Então... estamos aprendendo sobre o gênero dos substantivos. O GRUPO DOS 18, como já postei aqui, está estudando História, Geografia, Ciências, Matemática e, em Língua Portuguesa, meu carro chefe, estamos começando pelos substantivos.
Essa semana, ao trabalhar exercícios dos gêneros dos substantivos chegamos nas palavras uniformes com significados diferentes para o masculino e para o feminino. Após a explicação da diferença de O GRAMA e A GRAMA perguntei: "Como então, devemos falar na hora de pedir o presunto na padaria? Duzentos gramas de presunto ou duzentas gramas?"
Retruca o aluno mais inteligente da turma: "Agora eu sei que é duzentos gramas, 'fessora'! Mas se eu falar assim com o padeiro ele é que não vai entender. Então, pra quê aprender isso?"
Respondi. Claro! Sou educadora! E uma educadora que se prese sempre tem uma resposta! Mas essa pergunta ecoou em minha mente. E só criei um sentido pra ela hoje, após uma conversa, quase filosófica, com uma colega de trabalho. Vejamos:
Há um UNIVERSO PARALELO ou um PAÍS PARALELO dentro do nosso país. A comunidade em que a maioria dos meus alunos vivem tem uma linguagem própria, uma circulação financeira diferente da nossa. Própria da comunidade, uma música própria, uma maneira de vestir, pensar, criar filhos, sociabilizar... enfim, é um outro mundo dentro do nosso mundo.
Quando digo para aquele menino que ele precisa estudar pra ser 'alguém relevante na vida', ele certamente se pergunta: "Por que essa mulher diz isso? Meu pai não estudou, minha mãe não estudou e trabalham! Por que eu preciso estudar? Há emprego para eles, certamente haverá pra mim!" 
Outro dia comentei com a turma sobre as oportunidades de vagas para o emprego de menor aprendiz e um aluno me disse que não compensaria. Ele já trabalha fabricando pipa e ganha 800 reais por mês. Disse a ele que ele trabalharia nos correios apenas 4 horas por dia e fazendo pipa ele precisava trabalhar 8 horas. Mas de que adiantava eu falar de valores proporcionais se o que o interessa é a quantidade de cifrão que ele tem nas mãos? Ele me ignorou.
A mãe de muitos deles têm, no mínimo, 4 filhos. Com o bolsa família de cada um ela ganha 400 reais. O companheiro ganha mais 500, no mínimo. São 900 LIMPOS na mão da família. Como moradores de comunidade não pagam aluguel, água, luz e nem esgoto. Pagam o 'gato net', que quase todos têm e o restante é para os 'luxos': celulares de última geração, MP3, MP4 etc, etc.Perdem esses brinquedinhos o tempo todo e volta e meia aparecem com novos. Se minha filha fizer isso vou brigar com ela o ano todo. Mas eles, não! Aparecem com novas parafernálias eletrônicas dias depois. Como disse um colega esses dias: são os eternos herdeiros do governo. Bom, quem paga a conta? EU! VOCÊ, leitor, meu amigo que conhece esse blog. A classe média que fica tentando incutir na mente desse adolescente que o mundo dele é pior que o seu e que ele precisa se 'converter', se bandear para o lado de cá. Para o outro lado da força. Onde o mundo do trabalho, dos estudos, dos impostos altíssimos, da conta de água, luz, telefone, gás, IPTU existem e devem ser pagas em dia.
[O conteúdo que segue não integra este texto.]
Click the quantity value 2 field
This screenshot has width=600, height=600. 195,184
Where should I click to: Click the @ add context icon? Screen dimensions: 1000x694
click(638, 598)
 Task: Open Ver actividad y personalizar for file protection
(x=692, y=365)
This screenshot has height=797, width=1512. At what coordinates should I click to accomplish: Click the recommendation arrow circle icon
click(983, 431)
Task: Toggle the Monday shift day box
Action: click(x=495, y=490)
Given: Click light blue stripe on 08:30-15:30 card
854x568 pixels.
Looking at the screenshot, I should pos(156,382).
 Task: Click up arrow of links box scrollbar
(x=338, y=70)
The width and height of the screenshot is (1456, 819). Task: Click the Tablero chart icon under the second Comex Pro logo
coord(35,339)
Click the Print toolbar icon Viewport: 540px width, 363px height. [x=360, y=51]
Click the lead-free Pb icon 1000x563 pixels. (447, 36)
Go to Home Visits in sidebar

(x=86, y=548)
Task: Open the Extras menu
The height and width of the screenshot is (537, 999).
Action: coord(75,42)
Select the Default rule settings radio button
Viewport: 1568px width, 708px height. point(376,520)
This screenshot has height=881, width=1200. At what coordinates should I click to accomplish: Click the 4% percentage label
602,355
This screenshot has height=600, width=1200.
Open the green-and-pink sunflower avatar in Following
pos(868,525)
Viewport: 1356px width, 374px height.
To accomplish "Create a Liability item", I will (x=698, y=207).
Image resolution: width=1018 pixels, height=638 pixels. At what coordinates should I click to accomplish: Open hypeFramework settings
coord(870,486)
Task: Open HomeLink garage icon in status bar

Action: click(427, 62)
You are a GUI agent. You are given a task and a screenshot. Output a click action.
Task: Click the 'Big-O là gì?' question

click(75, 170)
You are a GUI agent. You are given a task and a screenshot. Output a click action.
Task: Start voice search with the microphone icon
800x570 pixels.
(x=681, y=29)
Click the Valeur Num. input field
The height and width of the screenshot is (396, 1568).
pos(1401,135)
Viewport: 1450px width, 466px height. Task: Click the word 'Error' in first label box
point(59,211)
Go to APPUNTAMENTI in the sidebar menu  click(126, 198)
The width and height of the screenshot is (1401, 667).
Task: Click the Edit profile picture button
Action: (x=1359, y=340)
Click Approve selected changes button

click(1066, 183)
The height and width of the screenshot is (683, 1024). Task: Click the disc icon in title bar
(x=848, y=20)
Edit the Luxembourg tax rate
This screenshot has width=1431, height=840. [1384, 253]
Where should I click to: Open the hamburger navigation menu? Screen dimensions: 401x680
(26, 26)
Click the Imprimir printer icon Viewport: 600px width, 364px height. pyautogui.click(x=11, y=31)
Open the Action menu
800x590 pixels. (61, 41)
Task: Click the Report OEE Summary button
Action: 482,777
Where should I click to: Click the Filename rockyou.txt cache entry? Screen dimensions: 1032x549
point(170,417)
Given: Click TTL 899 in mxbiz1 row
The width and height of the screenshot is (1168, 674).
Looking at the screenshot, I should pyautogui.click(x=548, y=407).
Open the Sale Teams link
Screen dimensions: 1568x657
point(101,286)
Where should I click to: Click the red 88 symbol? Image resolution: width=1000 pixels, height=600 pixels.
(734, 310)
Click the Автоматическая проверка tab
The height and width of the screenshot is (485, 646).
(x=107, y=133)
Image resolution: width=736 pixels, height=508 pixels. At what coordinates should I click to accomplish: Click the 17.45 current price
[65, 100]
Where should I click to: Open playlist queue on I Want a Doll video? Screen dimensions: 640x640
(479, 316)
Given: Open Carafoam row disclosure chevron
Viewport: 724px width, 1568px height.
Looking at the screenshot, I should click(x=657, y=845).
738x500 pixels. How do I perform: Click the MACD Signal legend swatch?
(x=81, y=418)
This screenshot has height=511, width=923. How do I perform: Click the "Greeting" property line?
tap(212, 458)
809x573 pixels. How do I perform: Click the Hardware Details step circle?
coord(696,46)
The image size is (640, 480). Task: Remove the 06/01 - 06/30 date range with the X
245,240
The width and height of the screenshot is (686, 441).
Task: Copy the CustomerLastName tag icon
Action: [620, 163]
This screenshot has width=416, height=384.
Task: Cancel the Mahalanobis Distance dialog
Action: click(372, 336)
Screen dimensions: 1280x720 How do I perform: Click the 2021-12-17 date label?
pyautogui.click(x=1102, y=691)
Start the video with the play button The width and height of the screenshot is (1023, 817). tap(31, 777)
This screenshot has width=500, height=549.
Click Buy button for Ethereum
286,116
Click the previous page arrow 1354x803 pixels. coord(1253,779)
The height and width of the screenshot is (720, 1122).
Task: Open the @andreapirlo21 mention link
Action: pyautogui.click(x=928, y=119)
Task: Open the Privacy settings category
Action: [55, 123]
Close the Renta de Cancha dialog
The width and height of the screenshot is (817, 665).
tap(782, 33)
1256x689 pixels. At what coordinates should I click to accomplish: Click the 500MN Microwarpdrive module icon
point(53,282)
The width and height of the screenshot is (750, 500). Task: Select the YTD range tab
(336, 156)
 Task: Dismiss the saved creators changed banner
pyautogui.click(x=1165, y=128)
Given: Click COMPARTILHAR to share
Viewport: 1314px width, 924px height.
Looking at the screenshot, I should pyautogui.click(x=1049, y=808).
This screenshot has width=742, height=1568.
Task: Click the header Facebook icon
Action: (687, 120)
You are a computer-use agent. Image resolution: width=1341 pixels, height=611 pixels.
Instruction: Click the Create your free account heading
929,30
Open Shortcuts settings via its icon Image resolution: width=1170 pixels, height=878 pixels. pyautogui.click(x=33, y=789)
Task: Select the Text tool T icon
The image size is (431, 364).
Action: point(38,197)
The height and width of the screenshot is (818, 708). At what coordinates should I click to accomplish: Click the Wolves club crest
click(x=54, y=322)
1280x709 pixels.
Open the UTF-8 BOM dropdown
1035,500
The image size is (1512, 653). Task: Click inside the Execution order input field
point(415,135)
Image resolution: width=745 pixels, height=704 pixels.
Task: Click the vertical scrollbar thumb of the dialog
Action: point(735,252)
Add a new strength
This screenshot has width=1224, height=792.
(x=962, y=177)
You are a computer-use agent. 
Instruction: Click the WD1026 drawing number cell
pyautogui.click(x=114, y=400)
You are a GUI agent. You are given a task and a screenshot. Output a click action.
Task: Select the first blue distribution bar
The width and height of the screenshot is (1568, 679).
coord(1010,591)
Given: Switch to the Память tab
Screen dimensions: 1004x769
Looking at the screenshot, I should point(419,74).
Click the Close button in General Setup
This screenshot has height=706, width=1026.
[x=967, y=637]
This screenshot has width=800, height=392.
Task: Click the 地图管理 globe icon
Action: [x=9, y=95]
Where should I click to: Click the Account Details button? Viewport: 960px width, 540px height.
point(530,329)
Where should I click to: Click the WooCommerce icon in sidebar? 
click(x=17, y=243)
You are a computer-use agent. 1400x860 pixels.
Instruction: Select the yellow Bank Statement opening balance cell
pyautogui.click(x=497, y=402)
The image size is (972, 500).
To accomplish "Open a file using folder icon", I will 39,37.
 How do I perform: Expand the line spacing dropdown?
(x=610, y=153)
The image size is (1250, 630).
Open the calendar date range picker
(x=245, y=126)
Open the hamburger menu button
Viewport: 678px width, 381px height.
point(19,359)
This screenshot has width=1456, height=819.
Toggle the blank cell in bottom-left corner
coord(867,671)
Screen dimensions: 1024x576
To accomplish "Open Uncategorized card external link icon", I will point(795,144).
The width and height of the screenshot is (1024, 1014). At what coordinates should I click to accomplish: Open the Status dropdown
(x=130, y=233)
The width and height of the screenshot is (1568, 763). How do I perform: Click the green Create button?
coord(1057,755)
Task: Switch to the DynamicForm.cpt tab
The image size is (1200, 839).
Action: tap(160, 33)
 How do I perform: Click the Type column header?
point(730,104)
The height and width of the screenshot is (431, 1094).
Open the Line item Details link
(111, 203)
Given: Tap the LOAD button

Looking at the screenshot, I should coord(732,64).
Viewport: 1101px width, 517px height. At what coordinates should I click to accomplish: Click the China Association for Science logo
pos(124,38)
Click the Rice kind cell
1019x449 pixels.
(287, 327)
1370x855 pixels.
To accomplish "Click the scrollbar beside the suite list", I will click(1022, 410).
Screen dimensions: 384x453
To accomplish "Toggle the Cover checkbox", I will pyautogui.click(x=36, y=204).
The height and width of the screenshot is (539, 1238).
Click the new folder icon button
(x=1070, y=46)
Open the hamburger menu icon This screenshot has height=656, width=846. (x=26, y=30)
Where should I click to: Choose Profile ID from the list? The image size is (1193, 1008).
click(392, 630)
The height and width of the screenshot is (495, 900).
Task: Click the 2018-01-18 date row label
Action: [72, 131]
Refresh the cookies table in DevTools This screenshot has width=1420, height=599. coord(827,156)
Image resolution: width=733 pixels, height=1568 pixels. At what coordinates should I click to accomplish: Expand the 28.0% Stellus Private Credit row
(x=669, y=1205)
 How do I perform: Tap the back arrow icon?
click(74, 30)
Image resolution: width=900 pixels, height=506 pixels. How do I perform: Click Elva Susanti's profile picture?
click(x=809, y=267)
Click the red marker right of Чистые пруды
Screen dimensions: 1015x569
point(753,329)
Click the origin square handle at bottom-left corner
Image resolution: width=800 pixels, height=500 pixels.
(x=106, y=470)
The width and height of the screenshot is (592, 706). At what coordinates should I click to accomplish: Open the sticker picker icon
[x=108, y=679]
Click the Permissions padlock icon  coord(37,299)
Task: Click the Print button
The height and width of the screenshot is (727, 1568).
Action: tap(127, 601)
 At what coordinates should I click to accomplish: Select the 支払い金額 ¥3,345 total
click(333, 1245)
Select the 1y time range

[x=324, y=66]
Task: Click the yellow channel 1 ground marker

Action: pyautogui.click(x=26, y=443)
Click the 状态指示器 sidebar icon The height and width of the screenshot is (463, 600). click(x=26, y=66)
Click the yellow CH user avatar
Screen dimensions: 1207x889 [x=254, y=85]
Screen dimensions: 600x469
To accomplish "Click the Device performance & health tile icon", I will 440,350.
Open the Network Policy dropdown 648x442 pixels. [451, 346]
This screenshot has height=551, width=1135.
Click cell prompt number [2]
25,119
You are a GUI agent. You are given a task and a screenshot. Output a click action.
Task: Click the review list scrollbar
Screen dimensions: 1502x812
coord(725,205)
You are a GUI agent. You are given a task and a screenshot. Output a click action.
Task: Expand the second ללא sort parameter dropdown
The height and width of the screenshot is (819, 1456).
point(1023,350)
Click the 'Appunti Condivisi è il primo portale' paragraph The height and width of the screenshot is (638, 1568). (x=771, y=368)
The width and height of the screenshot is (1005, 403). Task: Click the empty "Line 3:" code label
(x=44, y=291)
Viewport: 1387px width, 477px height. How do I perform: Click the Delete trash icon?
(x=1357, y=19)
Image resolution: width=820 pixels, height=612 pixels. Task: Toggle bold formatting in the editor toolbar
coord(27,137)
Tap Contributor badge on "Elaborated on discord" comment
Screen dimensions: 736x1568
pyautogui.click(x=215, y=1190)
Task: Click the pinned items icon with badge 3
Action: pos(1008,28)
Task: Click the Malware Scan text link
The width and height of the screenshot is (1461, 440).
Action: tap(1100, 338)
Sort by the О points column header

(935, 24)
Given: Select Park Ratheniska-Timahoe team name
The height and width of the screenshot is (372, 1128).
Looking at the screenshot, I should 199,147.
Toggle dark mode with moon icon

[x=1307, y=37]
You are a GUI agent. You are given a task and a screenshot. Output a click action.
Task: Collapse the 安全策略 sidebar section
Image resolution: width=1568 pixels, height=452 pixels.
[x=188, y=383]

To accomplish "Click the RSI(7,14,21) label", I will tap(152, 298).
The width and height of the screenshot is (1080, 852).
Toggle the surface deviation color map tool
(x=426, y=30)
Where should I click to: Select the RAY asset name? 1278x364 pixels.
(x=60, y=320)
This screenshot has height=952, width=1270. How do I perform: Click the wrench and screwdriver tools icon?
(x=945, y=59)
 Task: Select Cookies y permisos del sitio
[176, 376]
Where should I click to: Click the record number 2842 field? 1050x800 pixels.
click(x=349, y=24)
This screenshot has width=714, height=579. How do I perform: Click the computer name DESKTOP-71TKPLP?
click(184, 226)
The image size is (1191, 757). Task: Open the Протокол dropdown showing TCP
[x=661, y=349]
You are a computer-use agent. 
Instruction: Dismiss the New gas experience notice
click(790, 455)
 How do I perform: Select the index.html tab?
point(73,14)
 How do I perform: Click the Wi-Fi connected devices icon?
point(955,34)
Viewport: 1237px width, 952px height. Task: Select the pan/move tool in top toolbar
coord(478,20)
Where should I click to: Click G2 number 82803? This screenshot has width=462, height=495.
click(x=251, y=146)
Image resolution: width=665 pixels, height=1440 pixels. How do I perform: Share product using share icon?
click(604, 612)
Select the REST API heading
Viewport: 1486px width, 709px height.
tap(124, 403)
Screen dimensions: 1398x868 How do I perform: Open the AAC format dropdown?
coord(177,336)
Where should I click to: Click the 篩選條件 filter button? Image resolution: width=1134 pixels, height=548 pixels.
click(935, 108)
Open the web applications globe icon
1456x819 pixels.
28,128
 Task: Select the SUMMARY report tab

Meu Deus! A quem estou tentando enganar????

É muito complicado ensinar  para jovens que já trazem conceitos completamente diferentes dos que tenho. Eles não sabem, mas já tem um estilo de vida próprio. Valores firmados. E no mundo a que eles pertencem o estudo não é tão relevante como no meu mundo. O trabalho sim! Esse faz a diferença! Mas não precisa pensar pra trabalhar! Basta trabalhar e ganhar o complemento aos 'bolsa família', 'bolsa jovem estudante', 'bolsa tudo'!

Estamos tentando, como educadores, colonizar, como disse minha colega de trabalho, aquele a quem eu finjo não perceber na sociedade. Pago a conta para ignorar sua presença e seu  mundo dentro do meu mundo.
(Já contei aqui que não sabia, até chegar no Município, que as comunidades próximas tinham inúmeros nomes diferentes? Pois é! Dentro do bairro do Lins há mais de 20 comunidades com nomes diferentes. Envergonho-me em dizer: mas só descobri isso agora. Com meus alunos.)

Não há conclusão, leitor. E, só de raiva, vou falar com o padeiro 'duzentos gramas'. Pra mostrar que sou melhor? Não. Porque não sou. Porém, preciso mostrar que sou diferente. Que vou manter minha ideologia, meu estilo de vida. Se perder isso, a essa altura do campeonato, perco o chão.